| Auszug |
Meiner Meinung nach ist es eine seltene Dummheit, was die da machen.


----------



## riesentrolli (12. Juli 2009)

El schrieb:


> [...]
> Ich persönlich finde es total bescheuert und habe wenig verständniss für die Menschen die sich so einer Gefahr aussetzen !
> [...]


scheiß auf die menschen, die machen das freiwillig. was mit dem stier passiert macht mich traurig. der wird nach dem kampf umgebracht.


----------



## Falathrim (12. Juli 2009)

riesentrolli schrieb:


> scheiß auf die menschen, die machen das freiwillig. was mit dem stier passiert macht mich traurig. der wird nach dem kampf umgebracht.


/sign

Ganz zu schweigen von den Qualen die er während der Jagd/dem Kampf hat

Er kann sich nicht wehren.


----------



## Gored (12. Juli 2009)

scheiss auf die viecher, das gehört da unten nun einmal zur tradition dazu, also geht das für mich auch in ordnung. es ist eben ein teil ihrer folklore.


----------



## riesentrolli (12. Juli 2009)

Gored schrieb:


> scheiss auf die viecher, das gehört da unten nun einmal zur tradition dazu, also geht das für mich auch in ordnung. es ist eben ein teil ihrer folklore.


wir sollten wieder hexen verbrennen. die tradition is in unserem land leider vergessen worden  


			Dieser Inhalt steht nur eingeloggten Mitgliedern zur Verfügung.


----------



## Soldat_Snakedoc (12. Juli 2009)

riesentrolli schrieb:


> wir sollten wieder hexen verbrennen. die tradition is in unserem land leider vergessen worden
> 
> 
> Dieser Inhalt steht nur eingeloggten Mitgliedern zur Verfügung.



ne ist sie nicht heutzutage verbrennen wir gamer 


			Dieser Inhalt steht nur eingeloggten Mitgliedern zur Verfügung.


----------



## El Homer (12. Juli 2009)

riesentrolli schrieb:


> scheiß auf die menschen, die machen das freiwillig. was mit dem stier passiert macht mich traurig. der wird nach dem kampf umgebracht.


/sign too 


			Dieser Inhalt steht nur eingeloggten Mitgliedern zur Verfügung.

| Rohdaten |
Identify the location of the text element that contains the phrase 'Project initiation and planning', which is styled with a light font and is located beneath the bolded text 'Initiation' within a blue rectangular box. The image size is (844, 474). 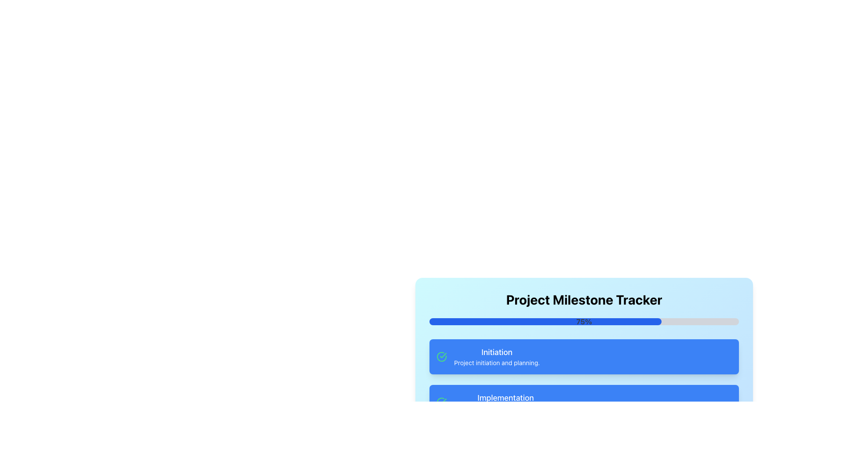
(496, 363).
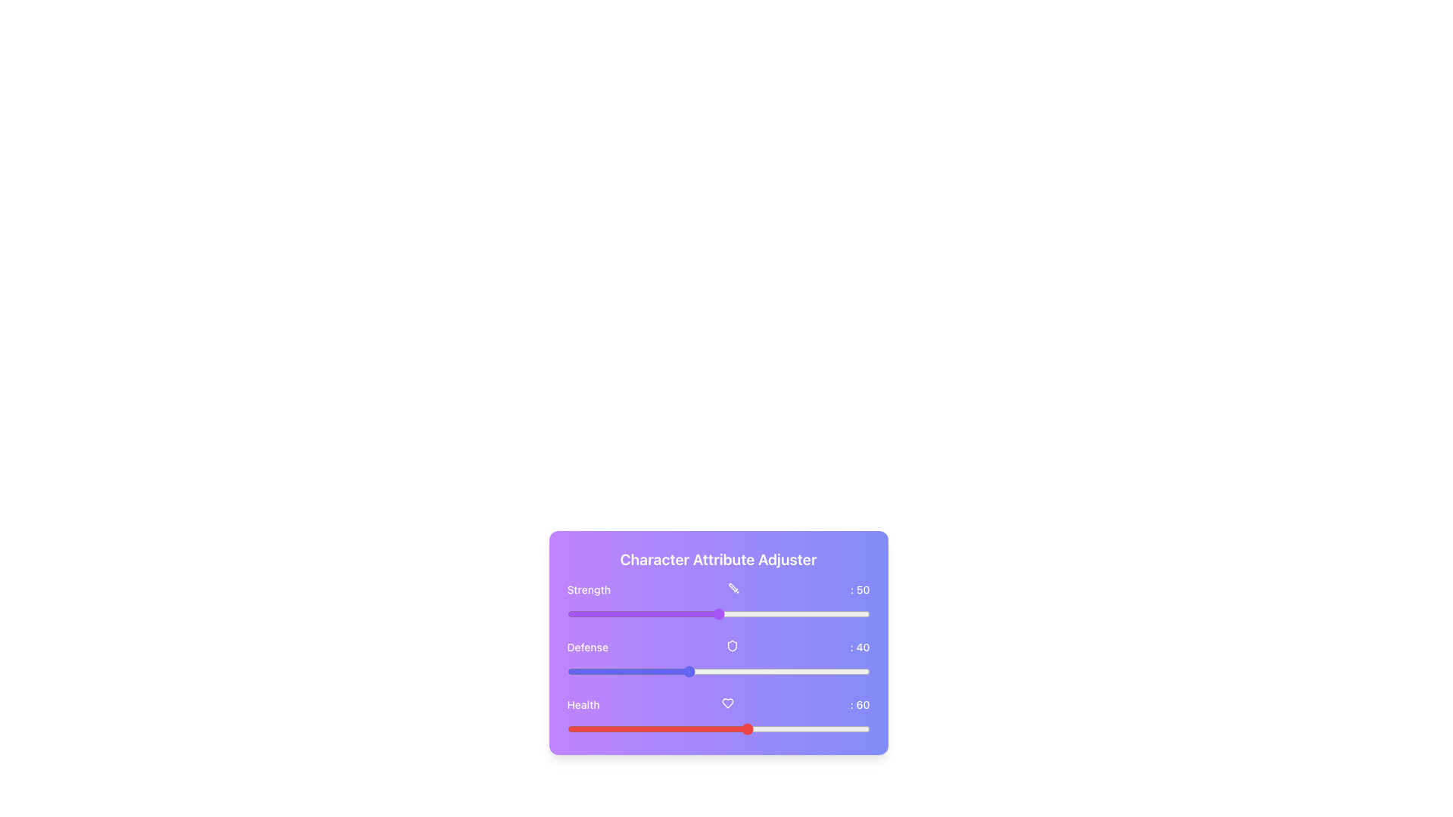  I want to click on the Strength attribute, so click(612, 614).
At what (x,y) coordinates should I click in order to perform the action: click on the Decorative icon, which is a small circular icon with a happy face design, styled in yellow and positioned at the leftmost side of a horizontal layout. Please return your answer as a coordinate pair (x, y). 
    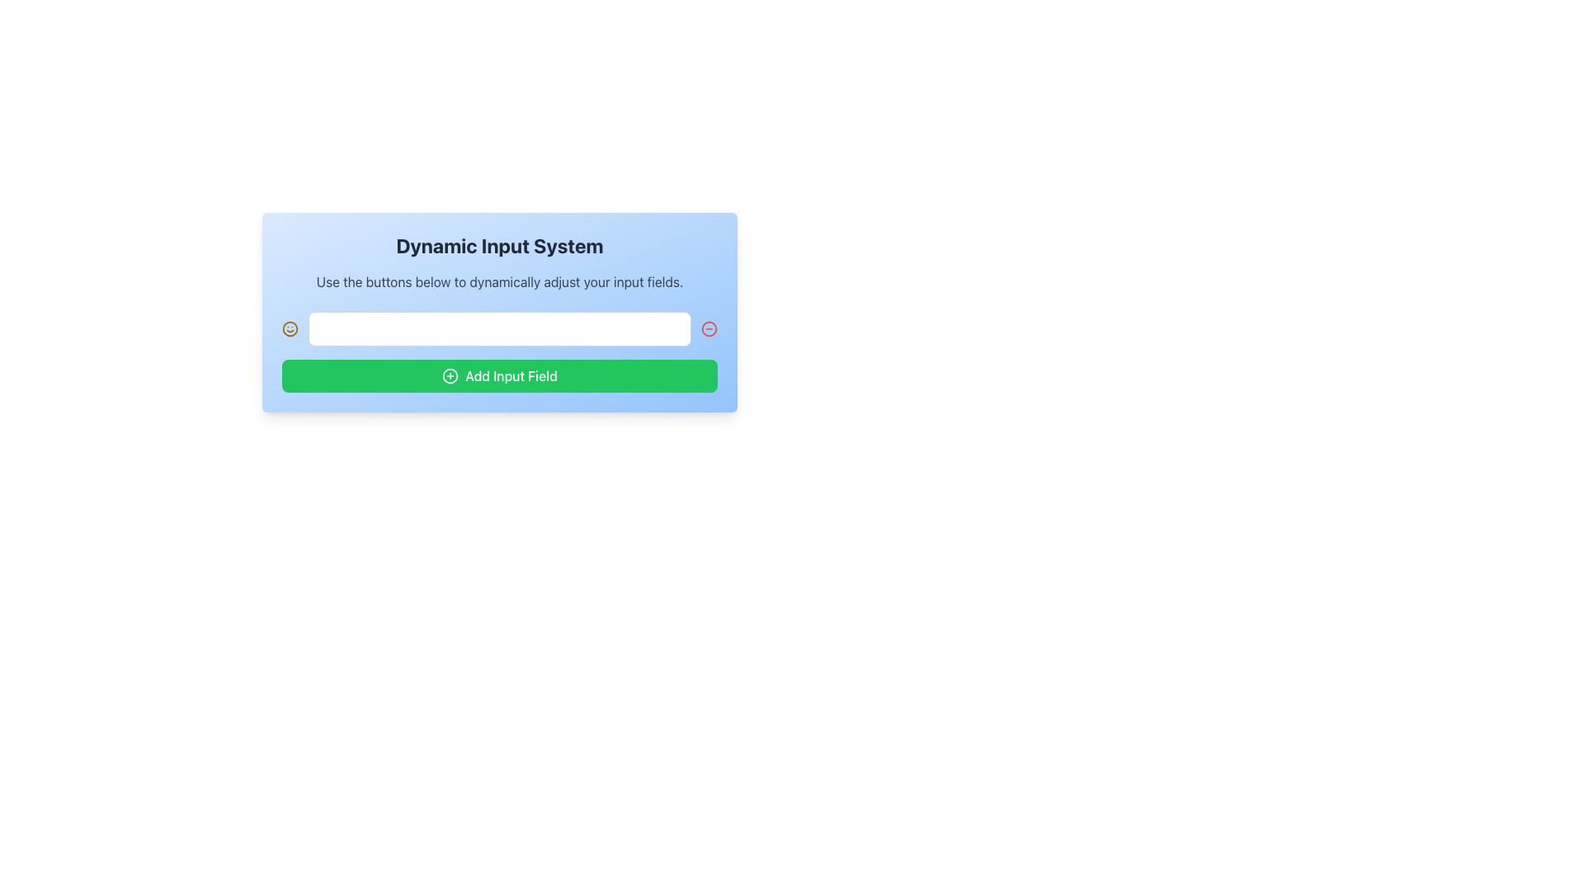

| Aufgabe |
Führe die Forendiskussion über den Stier und die Tradition nach dem letzten Beitrag weiter. Die Daten braucht man dafür nicht.

| Ergebnis |
mich macht es traurig zu sehen wie der Stier in der Arena zu tode gestochen wird !


----------



## Magaroth.Thrall (12. Juli 2009)

El schrieb:


> Da in den Nachrichten wieder von (wie ich finde sehr brutal zu gerichteten) Stier- kampf/lauf Opfern berichtet wird wollte ich mal von euch wissen wie ihr das findet.
> 
> Ich persönlich finde es total bescheuert und habe wenig verständniss für die Menschen die sich so einer Gefahr aussetzen !
> 
> ...



finde die menscheit hat weit aus größere probleme um die man sich gedanken machen sollte.


----------



## El Homer (12. Juli 2009)

Magaroth.Thrall schrieb:


> finde die menscheit hat weit aus größere probleme um die man sich gedanken machen sollte.


das machen zu wenige 


			Dieser Inhalt steht nur eingeloggten Mitgliedern zur Verfügung.


----------



## Night falls (12. Juli 2009)

> finde die menscheit hat weit aus größere probleme um die man sich gedanken machen sollte.


Also entweder schreibst du diesen Kommentar jetzt in sämtliche Whinethreads über WoW und ca. 80% der Threads im Gott und die Welt, oder du überlegst nochmal, ob in einem Videospielforum nicht vllt auch andere Themen, als die großen Fragen der Menschheit diskutiert werden dürfen...

Zur Stierhatz? Total bescheuert... Hätte nichts dagegen, wenn dabei wirklich mal was passieren würde was in der Abschaffung dieses Brauches resultierte.


----------



## Rhokan (12. Juli 2009)

Ich setz das ganze im Grunde mit Tierquälerei gleich. Der einzige Unterschied zur Tierquälerei ist, das es als kultureller Teil anerkannt ist.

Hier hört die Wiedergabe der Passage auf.